The following is an analysis from Cliff Waldman, Senior Economist for the Manufacturers Alliance for Productivity and Innovation (MAPI), regarding the durable goods report for March 2012:
“The disappointing March durable goods report adds to mounting evidence that the U.S. economy ended what appeared to be a promising first quarter on a weak note,” Waldman said. “Total new orders for long-lasting goods slid by an alarming 4.2 percent. Excluding the volatile transportation category, orders fell by 1.1 percent, the second significant drop in the past three months. Capital spending continues to weaken. New orders for non-defense capital goods excluding aircraft, a well-accepted gauge of business equipment demand, fell by just under 1 percent, also the second drop in three months.
“More disconcerting than the aggregate data is the broad-based weakness across key industry sectors,” Waldman added. “Primary and fabricated metals as well as machinery and computers all experienced significant declines in orders activity. Metals demand is an important harbinger for the factory sector in that these industries provide inputs for a wide range of manufacturing supply chains. The declines in machinery and computers demand reinforce the notion of slowing capital spending both in manufacturing and across the broad economy.
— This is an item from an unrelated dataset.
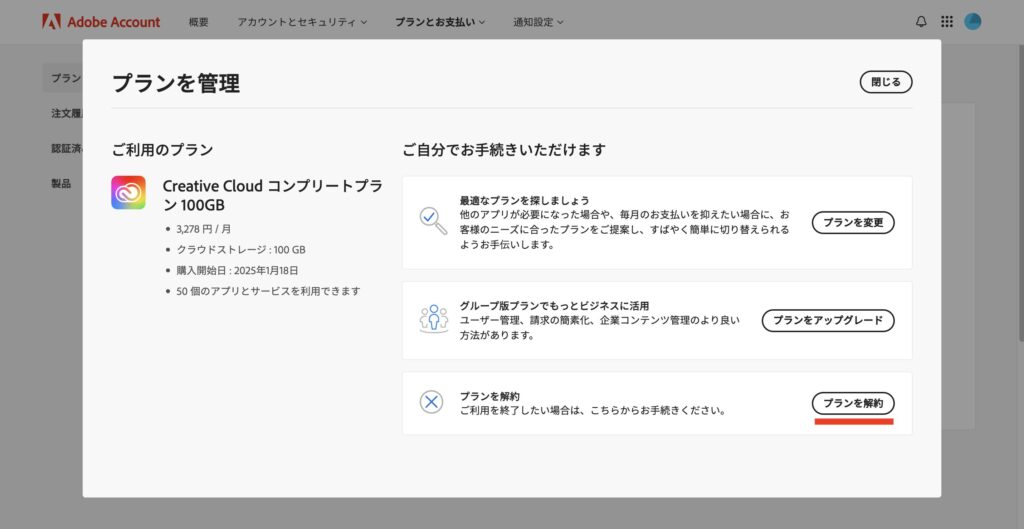Screen dimensions: 1024x529
Task: Click the プランを変更 button
Action: (852, 222)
“The historically mild winter added to the challenge of interpreting economic activity for the first quarter of 2012,” he concluded. “Nonetheless, disappointing reports on jobs, durable goods demand, manufacturing output, and housing suggest that whatever strength the U.S. economy had going into 2012 is waning. Persistent sluggishness in U.S. economic activity and a growing list of global concerns—including a deepening recession in the Eurozone and a sharp slowdown in emerging markets— have begun to take their toll on the U.S. manufacturing sector, whose growth is now moderating from the relatively strong pace of recent years.”